けれど、見ようによっては、これは深い信頼関係であり、決して壊れない絆のかたちだ。甘い恋や愛ならいつか色あせるかもしれないが、相手を知り尽くし、契約で結ばれたふたりは、互いに絶対無二のかけがえのない存在といえる。

この主役ふたりの関係性が十二分に味わえるのも、この劇場版の魅力だ。初めてこのシリーズに触れる人に、おすすめできる理由でもある。

いつもは圧倒的に優勢に、飄々と汗もかかずに戦うのがセバスチャンのスタイル。しかし今回のエピソードでは、強敵の登場や戦いの連続で、血を流し、髪を乱して戦うセバスチャンが見られるのもポイントが高い。彼をそうさせる原因は、やはり主人であるシエルの危機なのだ。

黒い執事と「坊ちゃん」が誕生してからの10年を思う

「黒執事」の原作コミックの連載が始まったのが、2006年秋。それから10年が経った。

もともと、イギリスの上級使用人であるバトラーを指す「執事」が、萌えの対象として話題になったのが、ちょうど「黒執事」連載スタートの頃だった。男性向けのメイド喫茶に対し、女性向けの「執事喫茶 Swallowtail」が池袋にオープンしたのも、2006年3月である。

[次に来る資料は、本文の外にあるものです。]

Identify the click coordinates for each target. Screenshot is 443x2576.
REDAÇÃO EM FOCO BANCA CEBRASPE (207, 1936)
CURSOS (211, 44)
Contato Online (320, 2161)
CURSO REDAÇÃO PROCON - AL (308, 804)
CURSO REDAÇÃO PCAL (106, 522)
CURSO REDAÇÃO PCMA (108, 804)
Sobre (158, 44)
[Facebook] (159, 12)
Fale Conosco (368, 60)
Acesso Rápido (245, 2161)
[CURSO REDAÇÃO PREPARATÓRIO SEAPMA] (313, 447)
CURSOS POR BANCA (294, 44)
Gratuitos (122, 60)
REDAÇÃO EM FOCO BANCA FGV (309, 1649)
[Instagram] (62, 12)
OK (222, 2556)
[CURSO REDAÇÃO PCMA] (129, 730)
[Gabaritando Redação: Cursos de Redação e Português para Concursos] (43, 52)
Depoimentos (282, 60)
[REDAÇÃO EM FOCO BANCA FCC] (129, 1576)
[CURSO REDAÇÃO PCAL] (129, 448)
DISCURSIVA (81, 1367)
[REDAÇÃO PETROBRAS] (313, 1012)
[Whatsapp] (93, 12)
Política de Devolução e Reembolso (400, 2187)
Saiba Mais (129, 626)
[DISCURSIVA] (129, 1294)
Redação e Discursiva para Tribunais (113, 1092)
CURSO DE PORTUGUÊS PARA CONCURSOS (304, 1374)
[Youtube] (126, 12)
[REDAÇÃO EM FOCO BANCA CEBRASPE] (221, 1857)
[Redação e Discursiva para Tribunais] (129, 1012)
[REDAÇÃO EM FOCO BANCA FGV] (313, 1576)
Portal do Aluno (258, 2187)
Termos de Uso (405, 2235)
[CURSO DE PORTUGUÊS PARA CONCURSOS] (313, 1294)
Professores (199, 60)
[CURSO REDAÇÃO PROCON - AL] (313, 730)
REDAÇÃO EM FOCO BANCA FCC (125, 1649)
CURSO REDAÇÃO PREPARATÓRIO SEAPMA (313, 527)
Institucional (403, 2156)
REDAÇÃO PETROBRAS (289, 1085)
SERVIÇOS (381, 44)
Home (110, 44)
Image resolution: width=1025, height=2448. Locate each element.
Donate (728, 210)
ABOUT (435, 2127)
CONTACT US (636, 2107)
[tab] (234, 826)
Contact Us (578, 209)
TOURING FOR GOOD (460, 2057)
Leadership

今回アニメ化された「豪華客船編」は、現在24巻まで刊行されている原作コミックの11~14巻にあたるエピソードだ。最初のテレビシリーズにはオリジナル要素も多かったが、それはそれで世界観を広げ、このシリーズがファンに愛されるきっかけにもなった。かなうなら、まだアニメ化されていない原作のエピソードも、続きをアニメで楽しみたいと思う。

この映画で「黒執事」という作品に興味を持った人には、ストーリーがひとつながりになっている「黒執事 Book of Circus」「黒執事 Book of Murder」を、さかのぼって見ることをおすすめする。

魅力的な声がついて、アクションが派手で、ドラマが際立って……。「黒執事」は、アニメで見るともっと楽しめる。

セバスチャンはドSな執事だが、それは悪魔が人間を見下ろし、笑い、興味を持つ視点のためでもある。「あくまで執事ですから」という言葉遊びから生まれたようなネタのような設定だが、セバスチャンを少し掘り下げたこの劇場版で改めて、スーパー執事と「坊ちゃん」の物語の魅力を感じた。